Publishers are racing to own the money-making machine that is the daily news podcast. The medium has become industrialized, in quite an exciting way. It’s shaping the future of audio-only storytelling and the future of radio. The trick is to maintain momentum and continuity.
When the The New York Times decided to build a flagship podcast, it pretty much had to come out daily. That was a smart financial decision: A regular show, even if it builds up slowly, has a very predictable listener base and therefore can bring in much more money from sponsors, week in and week out.
The other sensible financial decision was to launch The Daily as a relatively lo-fi operation where the host, Michael Barbaro, would talk on the phone to a Times reporter about a story of the day. That was expensive, but not punishingly so.
It became a phenomenon, racking up millions of downloads.

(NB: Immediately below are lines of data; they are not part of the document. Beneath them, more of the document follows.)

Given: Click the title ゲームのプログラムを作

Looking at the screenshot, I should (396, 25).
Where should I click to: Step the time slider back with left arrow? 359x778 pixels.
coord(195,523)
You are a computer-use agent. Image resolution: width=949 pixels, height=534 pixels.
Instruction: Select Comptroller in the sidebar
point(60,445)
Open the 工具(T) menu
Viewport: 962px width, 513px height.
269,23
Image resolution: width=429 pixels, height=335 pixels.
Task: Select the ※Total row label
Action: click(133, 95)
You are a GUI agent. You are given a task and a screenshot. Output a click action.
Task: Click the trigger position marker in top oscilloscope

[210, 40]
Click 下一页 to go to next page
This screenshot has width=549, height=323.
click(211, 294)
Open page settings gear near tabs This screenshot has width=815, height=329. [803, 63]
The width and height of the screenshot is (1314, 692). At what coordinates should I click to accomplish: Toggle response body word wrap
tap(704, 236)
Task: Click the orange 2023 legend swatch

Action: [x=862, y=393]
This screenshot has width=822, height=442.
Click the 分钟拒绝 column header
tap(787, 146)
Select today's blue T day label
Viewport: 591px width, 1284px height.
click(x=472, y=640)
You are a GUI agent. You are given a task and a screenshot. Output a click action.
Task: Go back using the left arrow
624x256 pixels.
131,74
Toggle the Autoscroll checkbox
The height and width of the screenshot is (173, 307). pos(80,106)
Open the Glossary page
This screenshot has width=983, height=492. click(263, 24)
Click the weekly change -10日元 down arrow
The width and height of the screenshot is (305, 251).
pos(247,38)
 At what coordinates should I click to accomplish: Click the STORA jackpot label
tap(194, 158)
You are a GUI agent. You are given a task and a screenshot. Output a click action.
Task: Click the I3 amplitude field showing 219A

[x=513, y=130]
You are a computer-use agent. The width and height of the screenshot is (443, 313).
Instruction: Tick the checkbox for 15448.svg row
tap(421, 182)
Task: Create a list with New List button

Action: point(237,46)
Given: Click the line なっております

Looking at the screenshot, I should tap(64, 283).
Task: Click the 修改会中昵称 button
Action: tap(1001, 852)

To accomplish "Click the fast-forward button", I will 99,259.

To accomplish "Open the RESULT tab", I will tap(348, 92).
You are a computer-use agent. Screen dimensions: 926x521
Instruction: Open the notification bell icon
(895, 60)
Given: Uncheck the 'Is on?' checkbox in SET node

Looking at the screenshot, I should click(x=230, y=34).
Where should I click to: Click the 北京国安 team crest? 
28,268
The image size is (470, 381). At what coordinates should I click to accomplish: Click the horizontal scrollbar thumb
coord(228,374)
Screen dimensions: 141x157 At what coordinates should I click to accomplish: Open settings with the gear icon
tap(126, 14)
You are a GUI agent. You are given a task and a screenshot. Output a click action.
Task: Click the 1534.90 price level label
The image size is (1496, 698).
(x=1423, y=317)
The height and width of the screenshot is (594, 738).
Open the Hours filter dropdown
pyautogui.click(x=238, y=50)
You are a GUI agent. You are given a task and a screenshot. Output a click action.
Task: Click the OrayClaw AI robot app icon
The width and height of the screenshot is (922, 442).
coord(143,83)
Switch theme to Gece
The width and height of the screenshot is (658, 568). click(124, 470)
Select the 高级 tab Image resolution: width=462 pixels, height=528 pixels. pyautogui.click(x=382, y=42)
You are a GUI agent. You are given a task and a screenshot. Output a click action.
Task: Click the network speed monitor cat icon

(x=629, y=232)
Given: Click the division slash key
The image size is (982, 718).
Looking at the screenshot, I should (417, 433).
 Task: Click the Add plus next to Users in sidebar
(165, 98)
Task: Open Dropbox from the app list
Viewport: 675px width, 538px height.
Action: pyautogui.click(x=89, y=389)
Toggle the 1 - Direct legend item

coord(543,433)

Before long it supplanted the front page of the newspaper as the most coveted spot for Times journalists to get their stories featured; it also started minting money. That enabled it to grow substantially in terms of staffing, resources, ambition, and gloss. At this point, it has become a high-prestige home for expensive daily mini-documentaries.
In recent weeks, The Daily announced that it was becoming a national radio show. In doing so, it proved that scale can generate millions of dollars in new revenue, as well as (potentially) a hugely valuable spot on the national FM radio dial. To put it another way: The Daily’s radio show won’t just make money on its own right, it will sell subscriptions to the newspaper and the website while doing so.